What you will do
Exactly retype the lines below from the one containing "The width and height of the screenshot is (969, 521)." through the end of the listing. Leave pictures out.

━━━ Supplied data ━━━

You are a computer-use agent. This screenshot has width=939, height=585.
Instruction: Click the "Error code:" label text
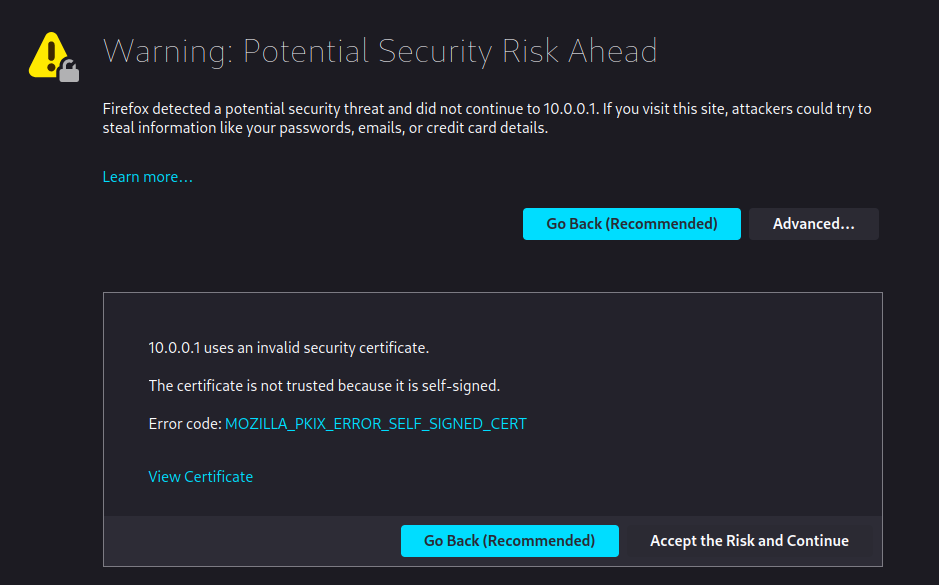tap(185, 424)
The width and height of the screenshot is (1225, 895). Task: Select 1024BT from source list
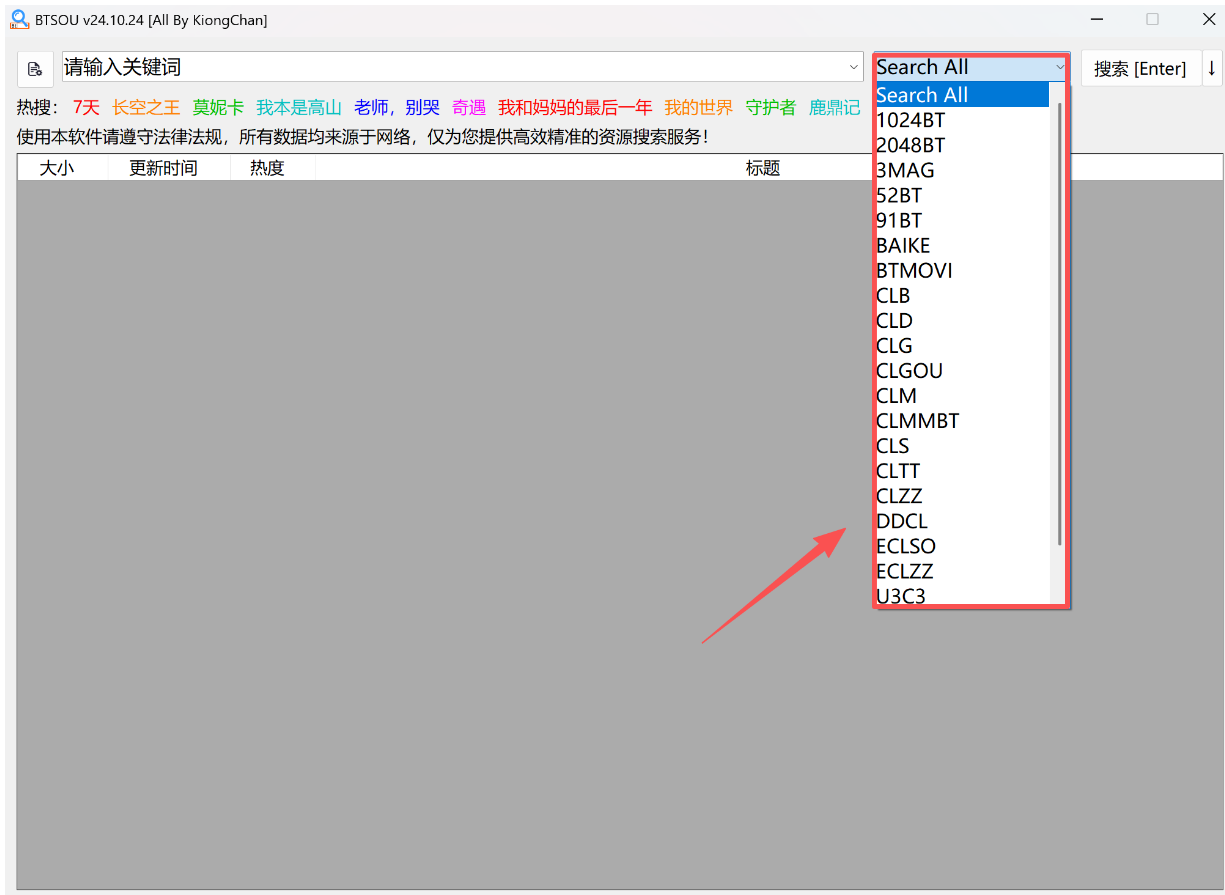pos(910,120)
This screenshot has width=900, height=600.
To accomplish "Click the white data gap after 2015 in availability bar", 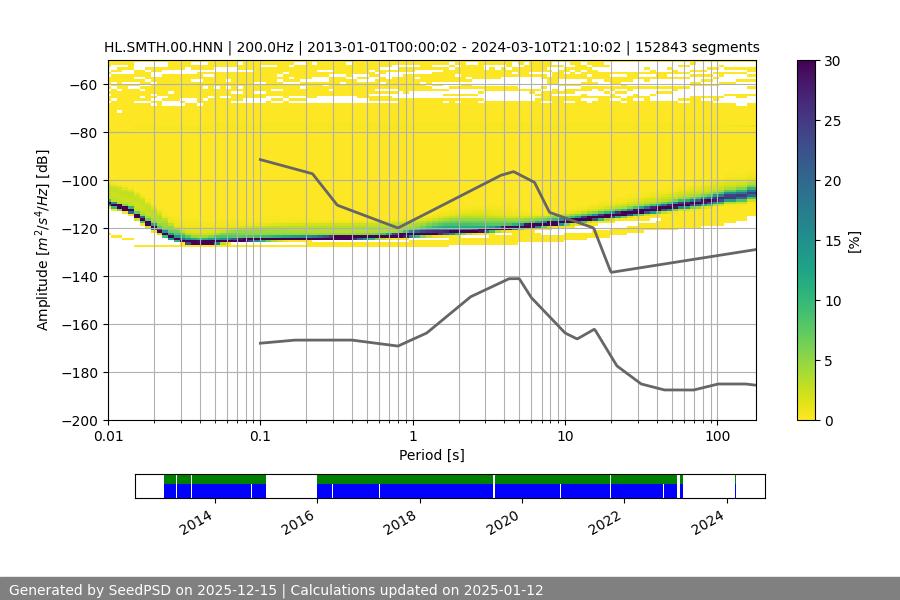I will point(291,486).
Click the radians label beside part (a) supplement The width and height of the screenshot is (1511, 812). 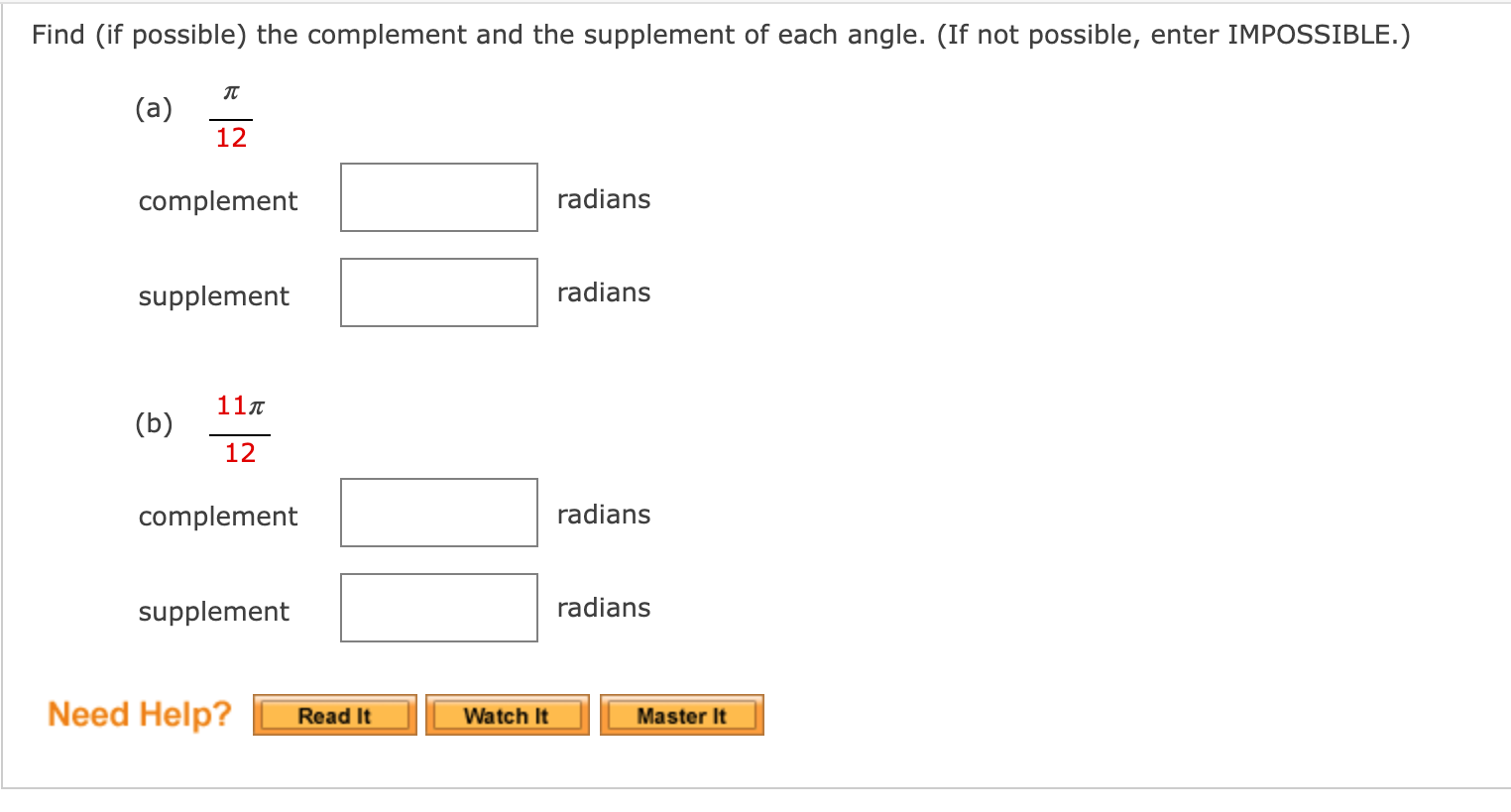[x=603, y=291]
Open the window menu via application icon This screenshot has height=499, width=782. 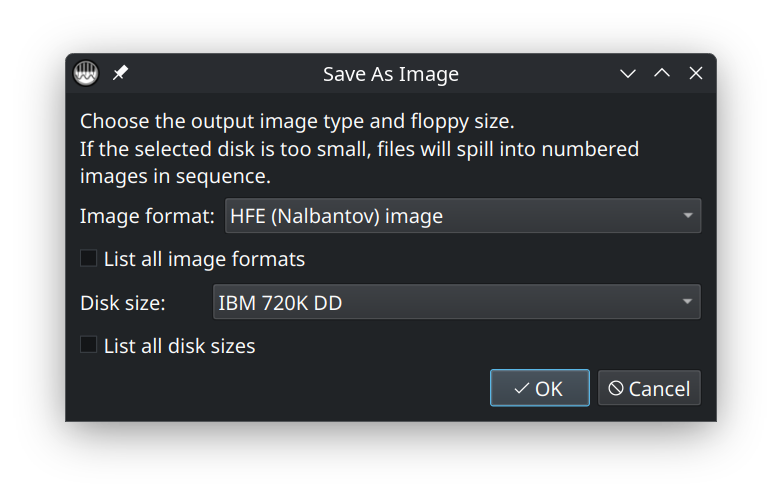pos(86,74)
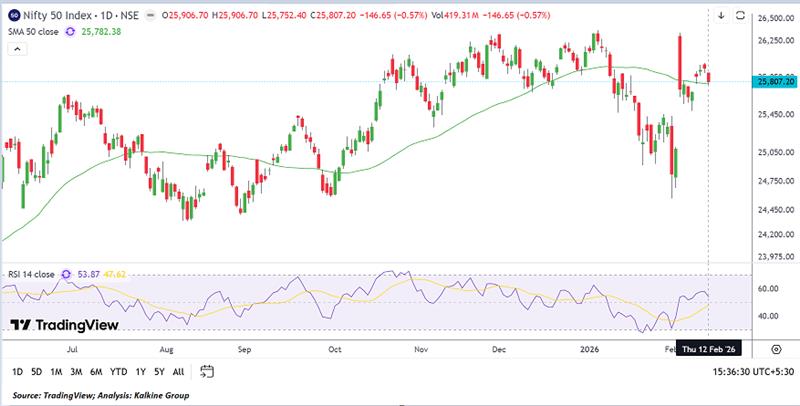Open chart settings gear icon
The image size is (800, 406).
[776, 348]
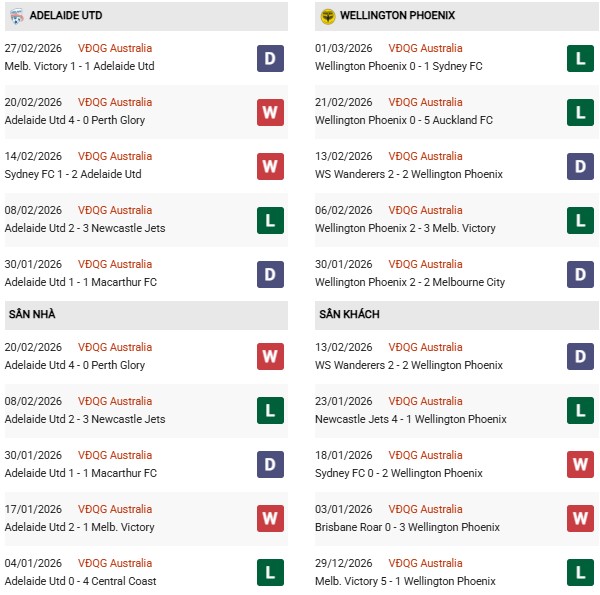The width and height of the screenshot is (600, 595).
Task: Click the L badge for Wellington Phoenix 0 - 1 Sydney FC
Action: [x=581, y=58]
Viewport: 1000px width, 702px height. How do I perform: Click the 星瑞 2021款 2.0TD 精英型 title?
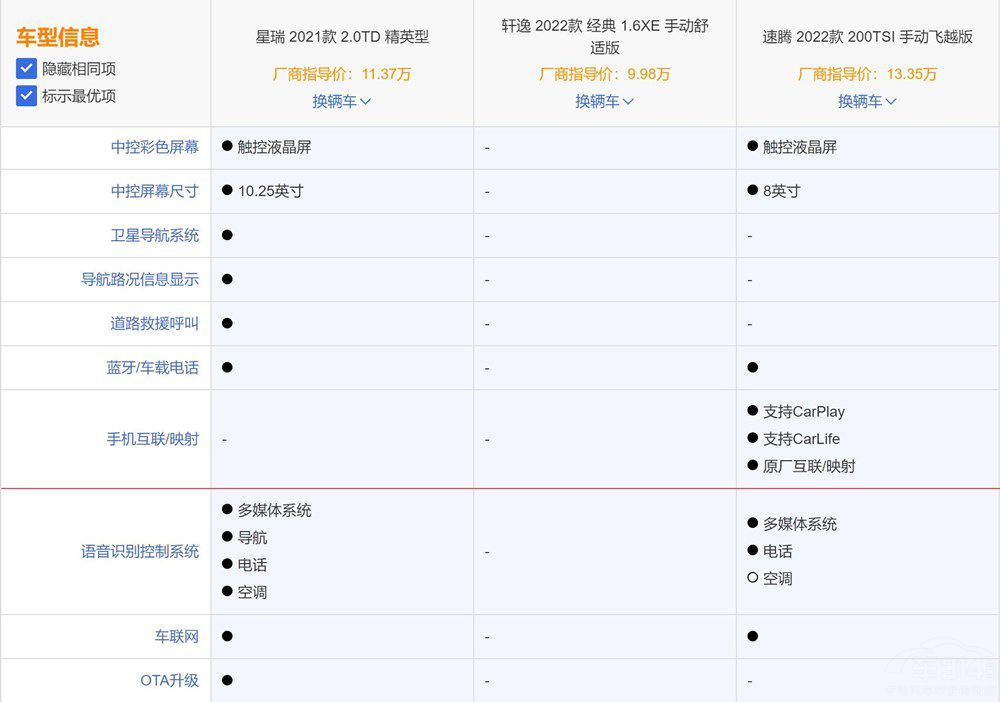[x=342, y=37]
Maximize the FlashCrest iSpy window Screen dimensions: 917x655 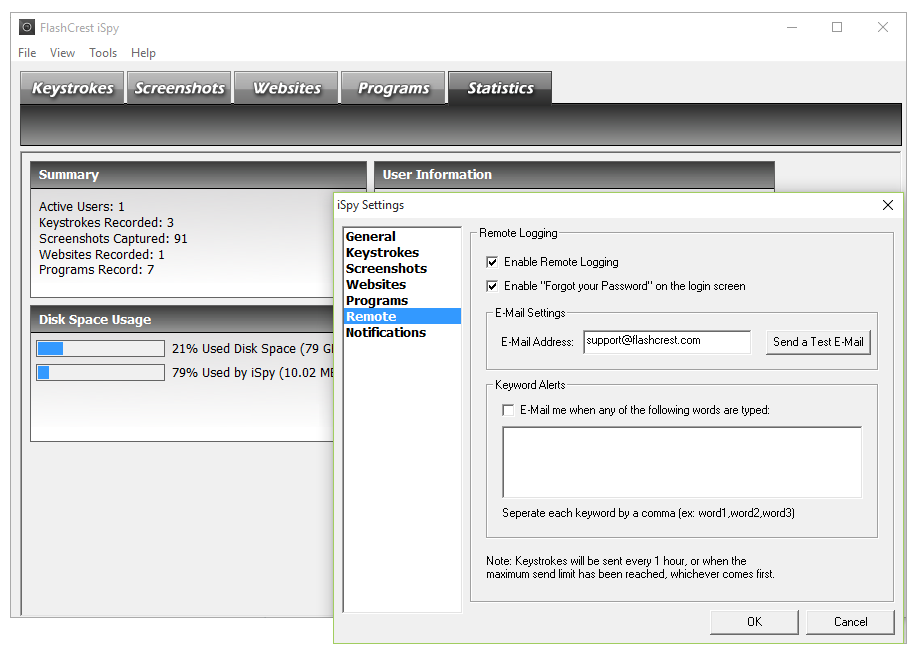[x=837, y=28]
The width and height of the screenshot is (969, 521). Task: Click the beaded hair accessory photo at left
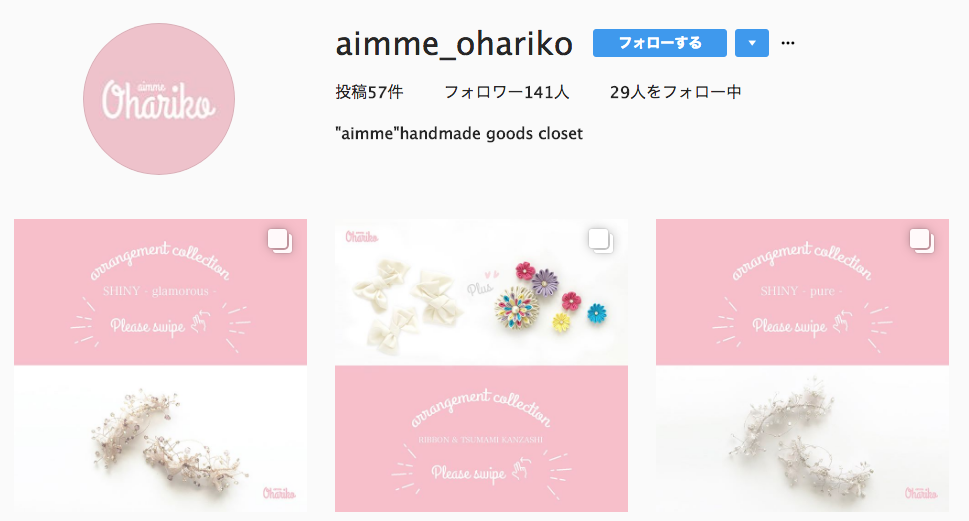pos(160,439)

━━━

Task response
The width and height of the screenshot is (969, 521). Task: Click the beaded hair accessory photo at left
pos(160,439)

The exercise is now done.